Now something I did like from HP6 was the scene in the cave leading to the Horcrux. For example:
"Yes, this is the place," said Dumbledore.

"How can you tell?" Harry spoke in a whisper.

"It has known magic," said Dumbledore simply.

....

Twice Dumbledore walked right around the cave, touching as much of the rough rock as he could, occasionally pausing, running his fingers backward and forward over a particular spot, until finally he stopped, his hand pressed flat against the wall.

"Here," he said. "We go on through here. The entrance is concealed."

Harry did not ask how Dumbledore knew. He had never seen a wizard work things out like this, simply by looking and touching; but Harry had long since learned that bangs and smoke were more often the marks of ineptitude than expertise.

[pg. 557-558]
I think there's something really important being hinted at here. Dumbledore's magic is qualitatively different from Harry's, and from most of the magic we get to see in these books. Magic is something he is, not just something he does. He feels it and senses it and interacts with it directly.

And so I'm kind of worried about Harry. Most of what he's getting in school are magic words, and potion ingredients, and instructions to focus on the three D's while spinning in place. There's no discussion of what the magic actually is, or how one internalizes it in the same way (even if not to the same degree) as Dumbledore or, presumably, other accomplished wizards. I would think that after six years of school they would have gotten more advanced than they have. Harry's got to face Voldemort next year, and Chosen One or not, I'm not sure he's been given the magical skills to do it.
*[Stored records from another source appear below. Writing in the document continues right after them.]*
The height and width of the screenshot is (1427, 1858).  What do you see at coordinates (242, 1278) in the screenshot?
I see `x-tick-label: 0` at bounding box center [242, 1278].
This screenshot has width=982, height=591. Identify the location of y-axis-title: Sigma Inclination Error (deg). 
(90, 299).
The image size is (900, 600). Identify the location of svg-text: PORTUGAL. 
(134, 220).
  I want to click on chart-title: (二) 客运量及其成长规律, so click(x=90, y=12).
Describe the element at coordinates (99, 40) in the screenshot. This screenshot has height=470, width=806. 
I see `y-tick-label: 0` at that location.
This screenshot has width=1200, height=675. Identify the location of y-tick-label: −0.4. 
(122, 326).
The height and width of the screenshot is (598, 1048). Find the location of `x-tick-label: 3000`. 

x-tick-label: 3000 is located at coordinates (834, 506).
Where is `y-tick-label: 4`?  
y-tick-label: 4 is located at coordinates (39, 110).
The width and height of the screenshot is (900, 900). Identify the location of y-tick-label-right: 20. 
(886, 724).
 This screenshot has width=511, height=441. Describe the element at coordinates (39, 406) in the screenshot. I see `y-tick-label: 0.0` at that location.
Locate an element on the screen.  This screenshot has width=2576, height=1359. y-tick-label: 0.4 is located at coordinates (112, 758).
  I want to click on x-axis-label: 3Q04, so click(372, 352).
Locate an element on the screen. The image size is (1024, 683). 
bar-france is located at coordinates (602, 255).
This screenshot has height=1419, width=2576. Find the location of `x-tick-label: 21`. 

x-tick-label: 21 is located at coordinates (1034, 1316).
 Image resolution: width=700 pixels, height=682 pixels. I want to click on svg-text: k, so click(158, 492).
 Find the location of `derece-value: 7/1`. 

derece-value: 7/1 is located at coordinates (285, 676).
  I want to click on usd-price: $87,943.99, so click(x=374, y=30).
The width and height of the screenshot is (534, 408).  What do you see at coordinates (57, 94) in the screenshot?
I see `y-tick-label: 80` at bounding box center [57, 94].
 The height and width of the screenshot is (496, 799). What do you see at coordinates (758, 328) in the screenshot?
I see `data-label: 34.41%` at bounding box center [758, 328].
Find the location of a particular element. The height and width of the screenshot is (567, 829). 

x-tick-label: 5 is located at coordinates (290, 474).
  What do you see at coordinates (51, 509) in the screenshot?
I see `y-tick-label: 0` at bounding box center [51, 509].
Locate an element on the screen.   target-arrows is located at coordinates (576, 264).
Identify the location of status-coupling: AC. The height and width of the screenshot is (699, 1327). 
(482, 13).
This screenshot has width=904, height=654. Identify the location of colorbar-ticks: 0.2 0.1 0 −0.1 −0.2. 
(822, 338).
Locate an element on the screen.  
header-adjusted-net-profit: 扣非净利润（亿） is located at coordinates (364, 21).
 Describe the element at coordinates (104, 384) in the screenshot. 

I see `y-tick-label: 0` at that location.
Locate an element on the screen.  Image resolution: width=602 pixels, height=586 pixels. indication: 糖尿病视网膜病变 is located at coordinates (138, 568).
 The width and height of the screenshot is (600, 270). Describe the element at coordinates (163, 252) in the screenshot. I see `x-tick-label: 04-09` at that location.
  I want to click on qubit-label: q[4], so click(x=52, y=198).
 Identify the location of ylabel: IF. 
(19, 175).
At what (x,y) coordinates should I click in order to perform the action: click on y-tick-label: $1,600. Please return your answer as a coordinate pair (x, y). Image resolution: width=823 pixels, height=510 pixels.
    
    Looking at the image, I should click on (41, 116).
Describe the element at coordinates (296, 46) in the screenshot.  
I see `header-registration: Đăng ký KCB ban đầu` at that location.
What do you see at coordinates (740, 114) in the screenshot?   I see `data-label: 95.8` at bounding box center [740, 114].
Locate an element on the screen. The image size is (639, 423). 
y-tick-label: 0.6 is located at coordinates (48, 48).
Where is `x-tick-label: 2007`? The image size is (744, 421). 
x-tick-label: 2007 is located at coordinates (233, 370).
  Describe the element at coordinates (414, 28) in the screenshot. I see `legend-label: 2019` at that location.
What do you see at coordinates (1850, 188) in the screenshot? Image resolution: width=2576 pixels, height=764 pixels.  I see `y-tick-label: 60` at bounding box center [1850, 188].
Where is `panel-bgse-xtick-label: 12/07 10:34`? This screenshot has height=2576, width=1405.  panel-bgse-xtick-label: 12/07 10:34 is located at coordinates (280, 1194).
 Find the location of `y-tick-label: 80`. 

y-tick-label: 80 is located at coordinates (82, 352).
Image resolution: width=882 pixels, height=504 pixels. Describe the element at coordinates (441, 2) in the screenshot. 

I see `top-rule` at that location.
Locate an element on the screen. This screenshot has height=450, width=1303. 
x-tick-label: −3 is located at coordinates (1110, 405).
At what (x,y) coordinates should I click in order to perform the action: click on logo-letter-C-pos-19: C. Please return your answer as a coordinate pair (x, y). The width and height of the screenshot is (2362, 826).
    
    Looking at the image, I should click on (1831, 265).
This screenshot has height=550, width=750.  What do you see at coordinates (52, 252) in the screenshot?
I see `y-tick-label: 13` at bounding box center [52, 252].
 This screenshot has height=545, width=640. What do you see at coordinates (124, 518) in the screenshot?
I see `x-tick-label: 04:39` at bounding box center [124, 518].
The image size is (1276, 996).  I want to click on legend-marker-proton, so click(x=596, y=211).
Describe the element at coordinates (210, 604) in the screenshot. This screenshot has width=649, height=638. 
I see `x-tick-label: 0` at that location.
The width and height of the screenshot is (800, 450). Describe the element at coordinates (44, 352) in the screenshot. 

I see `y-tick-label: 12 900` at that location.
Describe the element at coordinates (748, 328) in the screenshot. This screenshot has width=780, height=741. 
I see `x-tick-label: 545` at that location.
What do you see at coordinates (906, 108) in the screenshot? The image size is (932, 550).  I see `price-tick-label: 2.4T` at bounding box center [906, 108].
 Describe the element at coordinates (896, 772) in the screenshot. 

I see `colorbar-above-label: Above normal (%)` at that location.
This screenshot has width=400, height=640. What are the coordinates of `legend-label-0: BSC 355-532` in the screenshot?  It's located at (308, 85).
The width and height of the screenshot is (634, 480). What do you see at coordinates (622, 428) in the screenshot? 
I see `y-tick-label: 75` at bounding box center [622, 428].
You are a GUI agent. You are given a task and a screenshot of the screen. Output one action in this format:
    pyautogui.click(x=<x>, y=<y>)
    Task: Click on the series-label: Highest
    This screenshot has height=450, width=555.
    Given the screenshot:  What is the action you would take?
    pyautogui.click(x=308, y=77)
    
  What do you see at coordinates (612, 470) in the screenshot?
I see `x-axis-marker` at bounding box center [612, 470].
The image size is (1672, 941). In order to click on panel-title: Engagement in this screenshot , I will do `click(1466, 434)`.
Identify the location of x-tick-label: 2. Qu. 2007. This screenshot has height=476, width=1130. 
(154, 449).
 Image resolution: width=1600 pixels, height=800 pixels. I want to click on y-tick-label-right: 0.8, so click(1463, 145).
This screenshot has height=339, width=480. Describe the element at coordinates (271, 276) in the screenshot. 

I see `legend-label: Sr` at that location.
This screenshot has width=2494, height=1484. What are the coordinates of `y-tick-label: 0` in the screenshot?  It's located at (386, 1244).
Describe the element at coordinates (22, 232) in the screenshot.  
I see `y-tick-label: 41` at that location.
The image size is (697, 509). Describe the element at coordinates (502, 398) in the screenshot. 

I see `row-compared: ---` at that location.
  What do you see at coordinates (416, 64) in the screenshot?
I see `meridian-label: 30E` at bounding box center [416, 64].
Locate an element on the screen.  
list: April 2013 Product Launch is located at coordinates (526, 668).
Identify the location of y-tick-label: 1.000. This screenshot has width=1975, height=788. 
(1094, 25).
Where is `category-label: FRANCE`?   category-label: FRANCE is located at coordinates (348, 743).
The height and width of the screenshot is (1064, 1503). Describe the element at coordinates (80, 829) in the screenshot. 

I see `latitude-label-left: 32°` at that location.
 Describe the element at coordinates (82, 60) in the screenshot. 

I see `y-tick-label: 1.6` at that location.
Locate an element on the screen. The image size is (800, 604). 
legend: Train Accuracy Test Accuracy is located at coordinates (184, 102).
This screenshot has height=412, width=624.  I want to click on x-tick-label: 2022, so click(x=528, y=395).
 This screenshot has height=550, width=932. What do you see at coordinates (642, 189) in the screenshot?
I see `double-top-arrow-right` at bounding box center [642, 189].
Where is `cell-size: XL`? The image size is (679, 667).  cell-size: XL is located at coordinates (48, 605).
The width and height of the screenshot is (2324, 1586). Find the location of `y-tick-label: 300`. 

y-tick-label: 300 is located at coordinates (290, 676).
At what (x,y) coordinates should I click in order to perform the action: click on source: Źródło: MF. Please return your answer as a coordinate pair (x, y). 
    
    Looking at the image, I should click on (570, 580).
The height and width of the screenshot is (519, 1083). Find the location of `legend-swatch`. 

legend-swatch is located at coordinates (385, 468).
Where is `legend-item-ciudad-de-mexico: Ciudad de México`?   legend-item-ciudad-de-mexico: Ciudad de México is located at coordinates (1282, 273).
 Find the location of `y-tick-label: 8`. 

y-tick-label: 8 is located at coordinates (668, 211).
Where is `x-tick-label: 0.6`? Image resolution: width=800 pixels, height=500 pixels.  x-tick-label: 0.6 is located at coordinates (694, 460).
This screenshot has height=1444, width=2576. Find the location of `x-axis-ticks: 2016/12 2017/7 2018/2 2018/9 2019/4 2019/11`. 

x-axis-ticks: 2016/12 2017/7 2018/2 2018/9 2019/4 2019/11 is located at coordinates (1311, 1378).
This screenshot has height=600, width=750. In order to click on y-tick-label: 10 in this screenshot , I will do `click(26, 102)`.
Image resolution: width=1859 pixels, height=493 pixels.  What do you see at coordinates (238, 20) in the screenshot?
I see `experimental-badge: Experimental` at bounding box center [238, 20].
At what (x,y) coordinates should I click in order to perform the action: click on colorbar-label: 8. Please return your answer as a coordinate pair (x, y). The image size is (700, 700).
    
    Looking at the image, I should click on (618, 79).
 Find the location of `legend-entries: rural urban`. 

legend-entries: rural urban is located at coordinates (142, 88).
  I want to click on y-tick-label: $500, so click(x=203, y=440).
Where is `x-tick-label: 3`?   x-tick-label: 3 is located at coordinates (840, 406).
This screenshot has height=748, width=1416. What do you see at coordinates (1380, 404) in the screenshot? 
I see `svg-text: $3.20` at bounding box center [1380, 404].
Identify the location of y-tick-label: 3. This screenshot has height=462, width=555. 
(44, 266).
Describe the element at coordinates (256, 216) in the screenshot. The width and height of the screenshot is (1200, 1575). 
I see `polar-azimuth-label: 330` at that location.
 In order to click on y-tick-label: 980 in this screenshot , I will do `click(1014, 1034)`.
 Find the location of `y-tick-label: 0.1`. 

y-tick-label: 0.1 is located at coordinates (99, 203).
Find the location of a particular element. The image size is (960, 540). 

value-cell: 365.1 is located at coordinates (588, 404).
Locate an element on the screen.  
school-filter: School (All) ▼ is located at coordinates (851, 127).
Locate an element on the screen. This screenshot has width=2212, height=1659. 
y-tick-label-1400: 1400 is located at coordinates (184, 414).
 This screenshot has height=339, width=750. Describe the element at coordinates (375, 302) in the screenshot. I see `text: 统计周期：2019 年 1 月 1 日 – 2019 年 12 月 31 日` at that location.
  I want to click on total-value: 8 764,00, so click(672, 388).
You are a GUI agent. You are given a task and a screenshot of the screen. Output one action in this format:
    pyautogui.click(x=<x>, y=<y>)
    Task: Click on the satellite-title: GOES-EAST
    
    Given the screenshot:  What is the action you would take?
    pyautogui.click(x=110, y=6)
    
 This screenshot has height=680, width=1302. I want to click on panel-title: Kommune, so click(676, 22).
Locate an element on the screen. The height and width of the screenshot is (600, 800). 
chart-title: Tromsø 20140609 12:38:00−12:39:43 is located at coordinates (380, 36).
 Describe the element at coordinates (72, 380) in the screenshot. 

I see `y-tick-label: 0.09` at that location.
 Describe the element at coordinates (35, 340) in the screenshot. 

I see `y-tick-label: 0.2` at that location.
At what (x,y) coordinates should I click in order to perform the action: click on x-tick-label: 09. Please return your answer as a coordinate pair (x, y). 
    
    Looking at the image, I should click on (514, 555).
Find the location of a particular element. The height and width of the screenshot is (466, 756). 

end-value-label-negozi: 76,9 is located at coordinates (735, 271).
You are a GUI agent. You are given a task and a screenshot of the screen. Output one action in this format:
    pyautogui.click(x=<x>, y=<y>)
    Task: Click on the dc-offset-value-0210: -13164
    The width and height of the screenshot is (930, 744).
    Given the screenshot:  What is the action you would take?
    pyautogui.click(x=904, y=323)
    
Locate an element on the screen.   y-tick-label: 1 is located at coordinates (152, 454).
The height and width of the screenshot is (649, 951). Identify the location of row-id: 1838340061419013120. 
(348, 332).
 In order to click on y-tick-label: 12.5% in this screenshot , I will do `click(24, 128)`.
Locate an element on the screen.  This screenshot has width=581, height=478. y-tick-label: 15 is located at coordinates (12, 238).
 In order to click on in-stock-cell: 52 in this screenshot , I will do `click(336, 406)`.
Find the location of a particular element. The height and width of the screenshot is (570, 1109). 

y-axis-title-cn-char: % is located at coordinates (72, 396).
And, of course, aside from being concerned for Harry, I just want to know all this for myself.

3 comments:

Lacey said...

Yes, I agree that she's introduced an entirely new kind of magic with Dumbledore's magic sensing. I was wondering about that myself. Is that something that witches and wizards get taught at all, or something that just comes from experience? Maybe after years of practicing (and being the object of) magic one begins to get a sense of magic (like an aura?) in an object, sort of like being able to judge character or predict the weather. I don't know. But I do agree that it looks like Harry is going to be up against more than he's been equipped to handle in the next book. She's left so many loose ends, so many things have to happen in the last book -- it's got to be about two thousand pages long! Of course, I won't be the one to complain... :)

Tandava said...

Well, no, I think she left loose ends because she's a good writer and because the story is 7 books long. Making book 6 wrap up too neatly would be very poor planning. But "loose ends" are different from the questions about types of magic or Harry's preparation. The latter just has me a bit worried, rather than excited like the good mysteries and clues. I'm hoping she can wrap everything up in the last book without having to pull too much of a cop-out ending.

:-SK said...

So how do you create magic?

You need a set of strings (characters).
You need a tool.
You need a magic person.

My curiousity is with the strings. Can you use computers to generate the spell strings? I propose creating a computer system that generates spell strings based on a certain grammar known to generate spells. There has to be some grammar behind the generation of magic spells. The spells come out of someone's brain afterall.

So. Let the computer generate the strings for a spell. Clearly, we need an automated mechanism to test the validity of the string as to whether it's a spell or not. We could do that in real time. Or we could pile 'em up and test at different time periods.

A person doing the testing is a waste. So we need a program/contraption that tests the spell as it is generated (ideally).

So Harry Potter should take courses in Comp Sci. Design a contraption that generates all possible spells. The problem is that a spell can be very, very long. The magicians in the book using spells of small string size. There may be spells of larger size. So they could be sitting on a goldmine not knowing the possibilities out there!